Characterization of the catalysts

Transmission electron microscopy (TEM) was carried out on a JEOL 6300 at an accelerating voltage of 100 kV. The samples for these measurements were dispersed in absolute ethanol by vibration in the ultrasonic pool. The solutions were dropped onto a copper grid coated with amorphous carbon films and dried in air before the performance.

Single fuel cell was assembled with the as-prepared MEAs and graphite flow field plates under the pressure of 10 MPa. The active area of the cell was 2 × 2 cm2. H2 and air were used as fuel and oxidant without back pressure. The flow rates of H2 and air were 300 sccm and 2000 sccm, respectively. Cell performances were recorded by a Solartron 1260. The MEA was mounted in a single cell test fixture with a serpentine flow field and a fuel cell clamp (with an active area of 2 × 2 cm2). The single cells were first activated using a cycling protocol. The cell was operated at each pre-set current density for 2 minutes with the increment of 50 mA cm−2. At the maximum current density where the output voltage is greater than 0.3 V, the cell was continuously operated for 2 h and then back to OCV in 50 mAcm−2 increments with operation of cell for 2 minutes at each step. The process was repeated until the performance reached a stable state at each testing point. After the activation, the single cell performance was assessed. A stoichiometry ratio of 1.5 and 2.5, for H2 and air respectively, was used for the test.
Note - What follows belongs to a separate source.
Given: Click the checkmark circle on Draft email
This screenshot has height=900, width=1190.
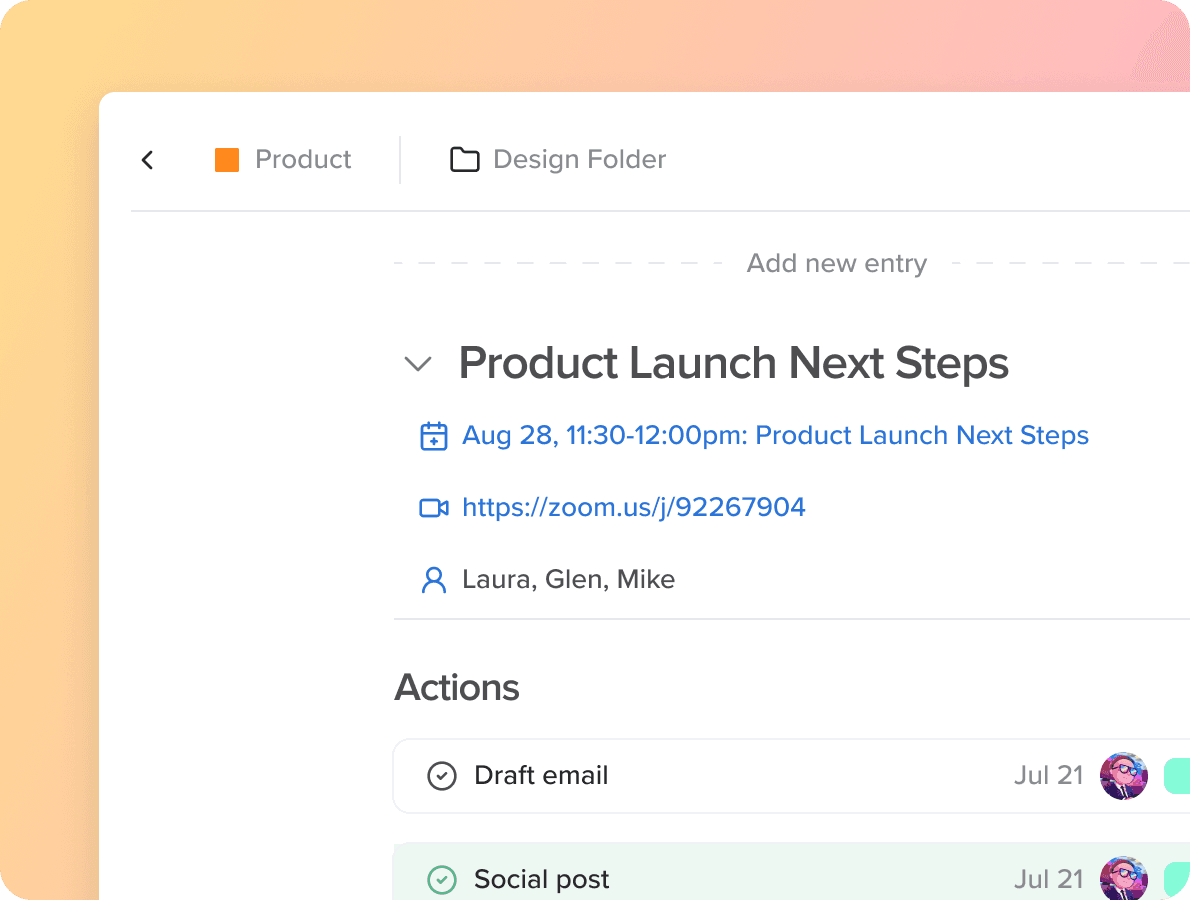Looking at the screenshot, I should [x=441, y=775].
The electrochemical active surface area or activity of the cell was estimated from cyclic voltammegrams (CV) measured with a scan rate of 20 mV/s at ambient temperatures. During the measurement, hydrogen at a flow rate of 10 sccm was fed to the anode (which served as the counter and reference electrodes) and argon to the cathode at 100 sccm, which served as working electrode. The potential was scanned between 0.05 V and 1.2 V. Electrochemical active surface areas were obtained by comparing the area of hydrogen oxidation peaks from the cyclic voltammograms. Electrochemical accelerated durability tests were employed to evaluate the long-term performance of catalysts. During the tests, the CV cycles were conducted between 0.6 and 1.2 V versus dynamic hydrogen electrode (anode).